» Extracted text
Content starts
Answer to Question 1
To make medicine in the United States more scientific and more profitable, the Carnegie Foundation (at the request of the American Medical Association and the forerunner of the Association of American Medical Colleges) commissioned an official study of medical education. The Flexner report that resulted from this study has been described as the catalyst of modern medical education. To conduct his study, Abraham Flexner met with the leading faculty at the Johns Hopkins University School of Medicine to develop a model of how medical education should take place; he next visited each of the 155 medical schools then in existence, comparing them with the model. As a result of the Flexner report, all but two of the African American medical schools then in existence were closed, and only one of the medical schools for women survived. As a result, white women and people of color were largely excluded from medical education for the first half of the twentieth century. The Flexner report did help professionalize medicine. When we compare post-Flexner medicine with the characteristics of professions, we find that it meets those characteristics: (1) abstract, specialized knowledge, (2) autonomy, (3) self-regulation,
(4) authority, and (5) altruism.
Content ends
» Work item A
Answer these questions from the text on the Flexner report:
(i) Which organization commissioned the study of medical education?
(ii) How many medical schools did Abraham Flexner visit?
(iii) How many of the medical schools for women survived?
» Work item B
Please sum up the text on the Flexner report in two sentences.

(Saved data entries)
Content starts
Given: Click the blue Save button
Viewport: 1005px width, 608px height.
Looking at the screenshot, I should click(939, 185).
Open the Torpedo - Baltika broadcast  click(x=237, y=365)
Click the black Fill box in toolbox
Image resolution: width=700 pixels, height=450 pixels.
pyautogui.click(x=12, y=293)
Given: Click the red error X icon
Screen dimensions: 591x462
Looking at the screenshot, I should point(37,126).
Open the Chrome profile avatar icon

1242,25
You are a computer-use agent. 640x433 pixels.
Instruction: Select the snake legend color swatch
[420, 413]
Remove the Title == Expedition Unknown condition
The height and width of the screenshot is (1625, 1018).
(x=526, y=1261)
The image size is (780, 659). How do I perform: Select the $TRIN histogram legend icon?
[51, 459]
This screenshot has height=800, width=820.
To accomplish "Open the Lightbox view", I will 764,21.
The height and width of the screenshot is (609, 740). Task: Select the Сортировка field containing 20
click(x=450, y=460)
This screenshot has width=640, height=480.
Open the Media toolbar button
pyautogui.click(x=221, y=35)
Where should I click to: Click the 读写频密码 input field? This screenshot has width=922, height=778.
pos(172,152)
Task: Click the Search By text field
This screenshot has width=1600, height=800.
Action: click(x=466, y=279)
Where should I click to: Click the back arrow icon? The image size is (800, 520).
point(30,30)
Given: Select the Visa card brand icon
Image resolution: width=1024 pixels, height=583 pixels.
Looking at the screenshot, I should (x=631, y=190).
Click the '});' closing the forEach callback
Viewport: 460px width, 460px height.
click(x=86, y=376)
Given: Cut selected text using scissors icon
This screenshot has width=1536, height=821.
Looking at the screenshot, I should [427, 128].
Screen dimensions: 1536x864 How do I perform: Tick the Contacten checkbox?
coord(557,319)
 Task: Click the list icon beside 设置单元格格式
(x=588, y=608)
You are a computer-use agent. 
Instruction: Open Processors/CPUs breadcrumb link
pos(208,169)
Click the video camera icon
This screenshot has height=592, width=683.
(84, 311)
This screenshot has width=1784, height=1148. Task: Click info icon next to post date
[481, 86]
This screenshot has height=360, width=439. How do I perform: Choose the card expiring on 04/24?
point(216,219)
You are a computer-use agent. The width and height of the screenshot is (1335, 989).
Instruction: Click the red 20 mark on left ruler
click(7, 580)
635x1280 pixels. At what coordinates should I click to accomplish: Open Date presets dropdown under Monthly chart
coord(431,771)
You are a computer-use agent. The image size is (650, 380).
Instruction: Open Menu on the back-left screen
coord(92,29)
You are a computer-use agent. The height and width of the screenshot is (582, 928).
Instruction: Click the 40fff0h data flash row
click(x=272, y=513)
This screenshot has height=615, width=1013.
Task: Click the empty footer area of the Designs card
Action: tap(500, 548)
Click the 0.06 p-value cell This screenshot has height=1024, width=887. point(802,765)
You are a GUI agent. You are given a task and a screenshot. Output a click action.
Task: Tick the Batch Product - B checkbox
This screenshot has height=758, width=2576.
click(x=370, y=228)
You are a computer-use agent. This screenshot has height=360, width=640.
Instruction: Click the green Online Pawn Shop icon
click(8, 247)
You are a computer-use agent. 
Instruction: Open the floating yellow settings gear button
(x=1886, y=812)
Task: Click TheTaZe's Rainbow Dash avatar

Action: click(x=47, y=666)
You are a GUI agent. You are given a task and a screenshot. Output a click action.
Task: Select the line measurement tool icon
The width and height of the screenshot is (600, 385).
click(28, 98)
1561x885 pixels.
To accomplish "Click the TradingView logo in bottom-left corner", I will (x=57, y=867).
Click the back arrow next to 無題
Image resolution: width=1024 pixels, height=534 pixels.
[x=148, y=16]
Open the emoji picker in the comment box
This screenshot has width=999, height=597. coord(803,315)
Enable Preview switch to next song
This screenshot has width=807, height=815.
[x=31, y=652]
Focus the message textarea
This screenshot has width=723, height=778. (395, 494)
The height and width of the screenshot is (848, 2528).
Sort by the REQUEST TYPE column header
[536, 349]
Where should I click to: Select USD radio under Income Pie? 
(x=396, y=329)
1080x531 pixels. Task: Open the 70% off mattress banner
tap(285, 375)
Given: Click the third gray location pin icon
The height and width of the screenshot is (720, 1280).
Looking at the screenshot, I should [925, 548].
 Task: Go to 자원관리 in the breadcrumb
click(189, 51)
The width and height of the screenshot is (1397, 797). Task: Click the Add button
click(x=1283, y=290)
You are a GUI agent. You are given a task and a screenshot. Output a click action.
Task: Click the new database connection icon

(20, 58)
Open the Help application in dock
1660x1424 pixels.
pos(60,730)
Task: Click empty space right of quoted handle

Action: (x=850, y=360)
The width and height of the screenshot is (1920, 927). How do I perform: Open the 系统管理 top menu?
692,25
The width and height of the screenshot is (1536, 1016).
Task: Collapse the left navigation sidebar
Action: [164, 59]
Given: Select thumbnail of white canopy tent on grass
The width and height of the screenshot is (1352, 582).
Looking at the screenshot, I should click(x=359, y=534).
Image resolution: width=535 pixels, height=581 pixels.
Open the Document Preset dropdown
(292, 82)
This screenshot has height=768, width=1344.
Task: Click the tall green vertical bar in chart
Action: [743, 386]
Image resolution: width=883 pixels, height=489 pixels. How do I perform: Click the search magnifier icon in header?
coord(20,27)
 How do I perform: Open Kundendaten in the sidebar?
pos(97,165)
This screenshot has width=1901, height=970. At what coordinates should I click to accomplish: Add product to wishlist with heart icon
Content ends
» Problem solution A
(i) The Carnegie Foundation
(ii) 155
(iii) Only one

» Problem solution B
The Carnegie Foundation commissioned a study of medical education that produced the Flexner report, for which Abraham Flexner developed a model with leading Johns Hopkins faculty and compared each of the 155 existing medical schools against it. The report led to the closing of all but two African American medical schools and all but one medical school for women, largely excluding white women and people of color from medical education for the first half of the twentieth century, though it did help professionalize medicine.